Deeply puzzling, therefore, is the statement from the minister of state for parliamentary affairs: “You cannot understand the message of Allah, if you do not know Arabic.” If true, that massively downgrades most Muslims living on this planet. The entire Muslim population of Indonesia, Malaysia, Bangladesh, Iran, or Turkey cannot be made to understand or speak Arabic. And what of those long dead Muslims who tried hard to follow the teachings of Islam but never learned — nor tried to learn — the Arabic language?

That knowing Arabic — any version — can make one a better person or create unity is a bizarre thought. If true, the Arab states would be standing together instead of several rushing to recognise Israel even as it gobbles up the last bits of Palestine. Has the Arabic language made Arab states beacons of moral integrity, parsimony, and high thinking? Are our senators claiming that today’s Arabs are paragons of virtue?

But truly, it would be wonderful if teaching Arabic to kids, and further jacking up the religious content of education, could change students for the better. Just imagine! Future Pakistani lawyers would not be rampaging goons who destroy court property and randomly attack patients in hospital emergency wards; our students would be reading books rather than noisily demonstrating for their “right to cheat”; our political leaders would not be looters and our generals would no longer have secret overseas business franchises.

While some chase such delusions, others nervously search for their civilisational roots in some faraway land — Saudi Arabia earlier and now Turkey. Thus quite a few are drawn to Arabic. But curiously, Arabs show no interest in reviving Arabic. Their new generations are hell-bent upon modernising and moving towards English. Now for several decades, an energised Arab world has been luring American universities with large sums of money to open local campuses in GCC states.

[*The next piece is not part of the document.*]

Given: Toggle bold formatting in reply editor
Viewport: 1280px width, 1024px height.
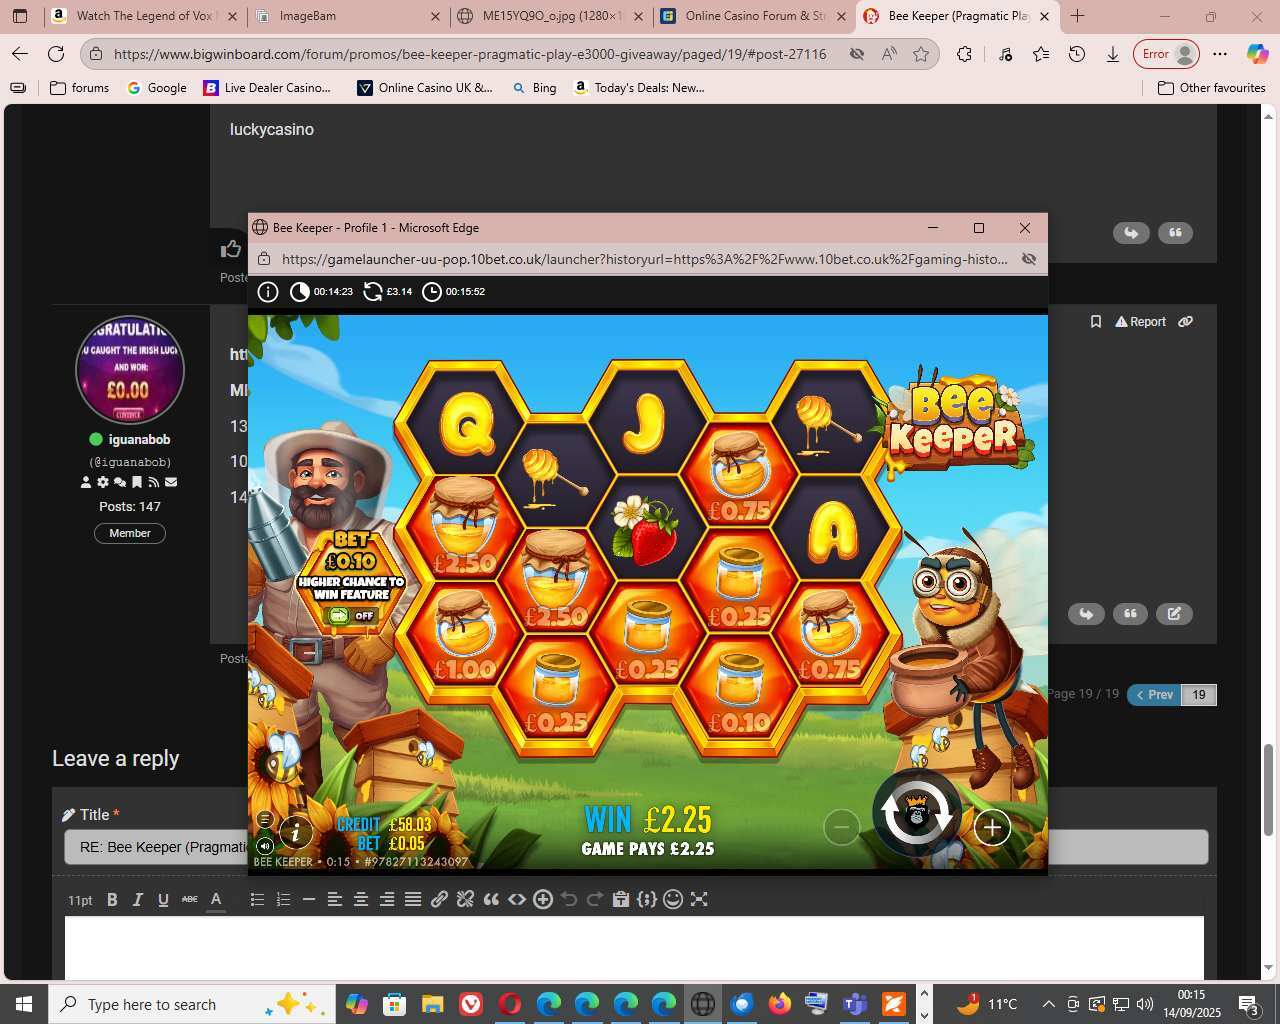Looking at the screenshot, I should pos(112,900).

Part of that investment is paying off. The success of Al-Amal, the UAE spacecraft that entered orbit around Mars some days ago, was officially celebrated as an Arab Muslim success. While one feels happy at this, it is really the triumph of Western technology harnessed by a few forward-looking Arabs who have learnt to speak the language of modern science. A thousand years ago that language was only Arabic. But in our epoch it is only English.

In forcing kids to learn Arabic, all those sitting in Pakistan’s Senate — with just a single exception — forgot that they are Pakistanis first and that Pakistan was made for Pakistanis. Rather than behave as snivelling cultural orphans seeking shelter in a rich uncle’s house, they need to take pride in the diversity and strength of the myriad local cultures and languages that make this land and its people.

The writer is an Islamabad-based physicist and writer.